Expression of high-affinity glucose transport protein Hxt2p of Saccharomyces cerevisiae is both repressed and induced by glucose and appears to be regulated posttranslationally.

Expression of putative high-affinity glucose transport protein Hxt2p of Saccharomyces cerevisiae was repressed 15- to 20-fold in high concentrations of glucose or fructose. S. cerevisiae with either the ssn6-delta 9 or the hxk2-delta 1::URA3 mutation, each of which relieves glucose repression, exhibited high Hxt2p expression in both 2.0% glucose (normally repressing) and 0.05% glucose (normally derepressing) while S. cerevisiae with the snf1-delta 10 mutation, which causes constitutive repression, did not detectably express Hxt2p in either glucose concentration. In addition to repressing at high concentrations, glucose or fructose is required for induction of Hxt2p expression. Hxt2p was not expressed by wild-type S. cerevisiae in media containing only ethanol or galactose as carbon and energy source but was expressed if glucose was added.
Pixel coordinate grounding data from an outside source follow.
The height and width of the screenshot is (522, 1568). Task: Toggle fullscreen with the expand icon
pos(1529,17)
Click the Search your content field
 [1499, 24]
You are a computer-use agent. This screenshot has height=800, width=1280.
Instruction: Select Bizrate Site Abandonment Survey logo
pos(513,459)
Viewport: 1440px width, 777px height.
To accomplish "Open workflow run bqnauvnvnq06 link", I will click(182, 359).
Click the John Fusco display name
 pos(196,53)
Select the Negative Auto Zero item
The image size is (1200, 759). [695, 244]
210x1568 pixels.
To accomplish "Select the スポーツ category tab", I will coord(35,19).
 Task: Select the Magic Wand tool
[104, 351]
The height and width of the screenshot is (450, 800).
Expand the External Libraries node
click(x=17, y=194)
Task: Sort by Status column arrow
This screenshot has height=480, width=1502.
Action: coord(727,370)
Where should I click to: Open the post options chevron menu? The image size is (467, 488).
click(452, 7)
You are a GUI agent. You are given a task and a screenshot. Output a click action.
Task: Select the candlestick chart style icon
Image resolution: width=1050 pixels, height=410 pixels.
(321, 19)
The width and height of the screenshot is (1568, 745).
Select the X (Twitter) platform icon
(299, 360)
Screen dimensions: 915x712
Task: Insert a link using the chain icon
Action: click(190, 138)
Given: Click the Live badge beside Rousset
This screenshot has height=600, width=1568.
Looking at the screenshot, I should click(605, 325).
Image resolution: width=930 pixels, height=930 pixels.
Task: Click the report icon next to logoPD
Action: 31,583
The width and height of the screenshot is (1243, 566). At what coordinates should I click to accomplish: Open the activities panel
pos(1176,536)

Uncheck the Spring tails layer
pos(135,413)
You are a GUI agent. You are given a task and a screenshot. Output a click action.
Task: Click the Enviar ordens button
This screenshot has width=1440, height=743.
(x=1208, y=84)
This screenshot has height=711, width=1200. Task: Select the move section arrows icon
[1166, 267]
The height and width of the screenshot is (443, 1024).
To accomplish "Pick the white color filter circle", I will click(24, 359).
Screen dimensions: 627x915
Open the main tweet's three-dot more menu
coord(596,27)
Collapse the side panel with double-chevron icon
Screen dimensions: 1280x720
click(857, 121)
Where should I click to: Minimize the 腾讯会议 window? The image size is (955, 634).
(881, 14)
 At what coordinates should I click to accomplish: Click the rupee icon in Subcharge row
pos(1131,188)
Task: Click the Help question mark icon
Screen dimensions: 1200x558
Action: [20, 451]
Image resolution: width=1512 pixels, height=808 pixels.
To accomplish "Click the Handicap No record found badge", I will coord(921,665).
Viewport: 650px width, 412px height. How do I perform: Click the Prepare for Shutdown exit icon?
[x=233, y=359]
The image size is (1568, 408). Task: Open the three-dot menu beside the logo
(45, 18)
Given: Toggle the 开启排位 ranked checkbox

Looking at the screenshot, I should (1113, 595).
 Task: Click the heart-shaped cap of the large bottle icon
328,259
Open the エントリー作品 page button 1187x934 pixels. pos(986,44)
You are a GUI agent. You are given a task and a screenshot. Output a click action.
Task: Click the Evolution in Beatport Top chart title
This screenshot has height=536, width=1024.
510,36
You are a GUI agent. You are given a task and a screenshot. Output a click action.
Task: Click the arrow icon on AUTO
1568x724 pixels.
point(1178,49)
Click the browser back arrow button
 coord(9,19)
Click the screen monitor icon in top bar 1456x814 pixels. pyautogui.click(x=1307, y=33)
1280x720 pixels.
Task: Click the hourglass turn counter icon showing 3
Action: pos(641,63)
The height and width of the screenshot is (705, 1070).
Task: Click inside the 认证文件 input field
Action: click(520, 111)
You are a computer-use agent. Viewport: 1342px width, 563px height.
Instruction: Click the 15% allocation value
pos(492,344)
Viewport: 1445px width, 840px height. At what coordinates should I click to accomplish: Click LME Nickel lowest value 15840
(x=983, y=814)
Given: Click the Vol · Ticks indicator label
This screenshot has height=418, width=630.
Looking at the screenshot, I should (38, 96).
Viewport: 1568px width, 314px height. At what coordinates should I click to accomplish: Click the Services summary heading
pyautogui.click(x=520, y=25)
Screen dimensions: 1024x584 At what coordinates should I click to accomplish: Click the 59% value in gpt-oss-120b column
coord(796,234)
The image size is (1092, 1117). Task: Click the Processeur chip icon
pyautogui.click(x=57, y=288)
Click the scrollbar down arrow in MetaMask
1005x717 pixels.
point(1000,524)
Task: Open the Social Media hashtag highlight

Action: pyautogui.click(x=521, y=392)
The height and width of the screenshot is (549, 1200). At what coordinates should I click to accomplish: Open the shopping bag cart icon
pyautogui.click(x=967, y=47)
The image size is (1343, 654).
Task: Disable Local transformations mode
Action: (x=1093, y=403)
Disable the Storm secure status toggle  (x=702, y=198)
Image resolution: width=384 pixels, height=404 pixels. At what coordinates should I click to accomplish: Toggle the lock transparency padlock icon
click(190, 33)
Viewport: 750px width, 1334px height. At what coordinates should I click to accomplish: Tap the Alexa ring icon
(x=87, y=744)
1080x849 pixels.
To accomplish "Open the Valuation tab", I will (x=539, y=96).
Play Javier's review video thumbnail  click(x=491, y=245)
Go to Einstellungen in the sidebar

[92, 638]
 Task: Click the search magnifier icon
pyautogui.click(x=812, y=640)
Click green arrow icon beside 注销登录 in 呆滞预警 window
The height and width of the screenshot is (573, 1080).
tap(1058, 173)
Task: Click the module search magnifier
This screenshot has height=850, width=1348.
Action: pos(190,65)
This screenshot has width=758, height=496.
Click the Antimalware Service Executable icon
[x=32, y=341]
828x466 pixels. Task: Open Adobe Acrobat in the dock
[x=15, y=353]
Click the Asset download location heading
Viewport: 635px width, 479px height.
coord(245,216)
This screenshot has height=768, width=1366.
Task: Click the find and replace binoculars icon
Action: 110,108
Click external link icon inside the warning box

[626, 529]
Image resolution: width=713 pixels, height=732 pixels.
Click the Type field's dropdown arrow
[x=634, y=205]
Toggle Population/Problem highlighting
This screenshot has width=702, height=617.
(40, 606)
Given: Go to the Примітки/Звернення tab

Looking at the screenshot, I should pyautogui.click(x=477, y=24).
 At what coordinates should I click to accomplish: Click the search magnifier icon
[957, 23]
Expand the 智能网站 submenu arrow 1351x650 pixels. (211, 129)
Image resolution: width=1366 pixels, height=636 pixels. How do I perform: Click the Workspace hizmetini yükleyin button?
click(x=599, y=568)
An hxk2-delta 1::URA3 mutant did not detectably express Hxt2p in ethanol or galactose, but an ssn6-delta9 mutant did highly express Hxt2p in both carbon sources. Thus, simple relief of glucose repression as occurs with hxk2 null mutants is insufficient for high-level Hxt2p expression. Mutation of ssn6, a general transcriptional repressor, does lead to Hxt2p expression in the absence of glucose induction, suggesting relief of an additional negative regulatory system. High expression of Hxt2p does not always result in HXT2-dependent high-affinity transport, implying that Hxt2p activity is regulated posttranslationally. In the high glucose condition for the ssn6 mutant, high-affinity glucose transport is derepressed. Deletion of the HXT2 locus does not diminish this level of transport. However, high-affinity glucose transport is diminished in the ssn6-delta9 hxt2 delta1 double mutant compared with ssn6-delta9 alone in low glucose. Thus, while constitutively expressed in ssn6 mutants, Hxt2p only appears to be active as a transporter under low-glucose conditions. Similarly, Hxt2p was found to be expressed under low-glucose conditions in an snf3 mutant which does not display high-affinity uptake. This finding suggests that SNF3 may be involved in the posttranslational regulation of Hxt2p.